▶ WORK TO BE COMPLETED
Reproduce every line that appears below, precisely and completely.
INFORMATION PROVIDED section start
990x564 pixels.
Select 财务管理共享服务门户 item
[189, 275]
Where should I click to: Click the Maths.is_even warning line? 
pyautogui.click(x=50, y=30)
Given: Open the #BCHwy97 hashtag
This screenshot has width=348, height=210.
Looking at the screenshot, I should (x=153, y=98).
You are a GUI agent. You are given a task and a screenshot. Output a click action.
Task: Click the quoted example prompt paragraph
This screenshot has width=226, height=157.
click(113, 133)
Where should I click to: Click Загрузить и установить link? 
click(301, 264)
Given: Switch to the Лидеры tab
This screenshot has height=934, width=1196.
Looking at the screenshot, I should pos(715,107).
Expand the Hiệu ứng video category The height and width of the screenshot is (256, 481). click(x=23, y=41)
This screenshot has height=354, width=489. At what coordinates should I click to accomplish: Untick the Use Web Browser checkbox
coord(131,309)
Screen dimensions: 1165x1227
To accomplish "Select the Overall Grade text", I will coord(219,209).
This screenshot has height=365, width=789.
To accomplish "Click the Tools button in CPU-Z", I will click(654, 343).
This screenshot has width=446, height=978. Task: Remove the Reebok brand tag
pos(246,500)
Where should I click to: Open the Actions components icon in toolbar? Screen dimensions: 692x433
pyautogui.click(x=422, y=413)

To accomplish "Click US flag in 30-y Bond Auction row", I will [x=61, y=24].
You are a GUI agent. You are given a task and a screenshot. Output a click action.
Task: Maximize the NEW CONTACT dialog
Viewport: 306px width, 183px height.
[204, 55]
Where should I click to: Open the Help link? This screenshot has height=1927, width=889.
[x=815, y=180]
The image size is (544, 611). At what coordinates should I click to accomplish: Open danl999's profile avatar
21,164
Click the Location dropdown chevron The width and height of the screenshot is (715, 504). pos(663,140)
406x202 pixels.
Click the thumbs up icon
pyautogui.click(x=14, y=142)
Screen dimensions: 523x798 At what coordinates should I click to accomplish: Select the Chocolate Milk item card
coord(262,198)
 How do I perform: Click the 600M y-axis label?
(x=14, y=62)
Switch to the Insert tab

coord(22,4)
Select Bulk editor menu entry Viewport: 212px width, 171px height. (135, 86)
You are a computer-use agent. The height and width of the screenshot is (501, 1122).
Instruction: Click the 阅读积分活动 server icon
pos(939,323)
INFORMATION PROVIDED section end
▶ RESPONSE BELOW
990x564 pixels.
Select 财务管理共享服务门户 item
[189, 275]
Where should I click to: Click the Maths.is_even warning line? 
pyautogui.click(x=50, y=30)
Given: Open the #BCHwy97 hashtag
This screenshot has width=348, height=210.
Looking at the screenshot, I should (x=153, y=98).
You are a GUI agent. You are given a task and a screenshot. Output a click action.
Task: Click the quoted example prompt paragraph
This screenshot has width=226, height=157.
click(113, 133)
Where should I click to: Click Загрузить и установить link? 
click(301, 264)
Given: Switch to the Лидеры tab
This screenshot has height=934, width=1196.
Looking at the screenshot, I should pos(715,107).
Expand the Hiệu ứng video category The height and width of the screenshot is (256, 481). click(x=23, y=41)
This screenshot has height=354, width=489. At what coordinates should I click to accomplish: Untick the Use Web Browser checkbox
coord(131,309)
Screen dimensions: 1165x1227
To accomplish "Select the Overall Grade text", I will coord(219,209).
This screenshot has height=365, width=789.
To accomplish "Click the Tools button in CPU-Z", I will click(654, 343).
This screenshot has width=446, height=978. Task: Remove the Reebok brand tag
pos(246,500)
Where should I click to: Open the Actions components icon in toolbar? Screen dimensions: 692x433
pyautogui.click(x=422, y=413)

To accomplish "Click US flag in 30-y Bond Auction row", I will [x=61, y=24].
You are a GUI agent. You are given a task and a screenshot. Output a click action.
Task: Maximize the NEW CONTACT dialog
Viewport: 306px width, 183px height.
[204, 55]
Where should I click to: Open the Help link? This screenshot has height=1927, width=889.
[x=815, y=180]
The image size is (544, 611). At what coordinates should I click to accomplish: Open danl999's profile avatar
21,164
Click the Location dropdown chevron The width and height of the screenshot is (715, 504). pos(663,140)
406x202 pixels.
Click the thumbs up icon
pyautogui.click(x=14, y=142)
Screen dimensions: 523x798 At what coordinates should I click to accomplish: Select the Chocolate Milk item card
coord(262,198)
 How do I perform: Click the 600M y-axis label?
(x=14, y=62)
Switch to the Insert tab

coord(22,4)
Select Bulk editor menu entry Viewport: 212px width, 171px height. (135, 86)
You are a computer-use agent. The height and width of the screenshot is (501, 1122).
Instruction: Click the 阅读积分活动 server icon
pos(939,323)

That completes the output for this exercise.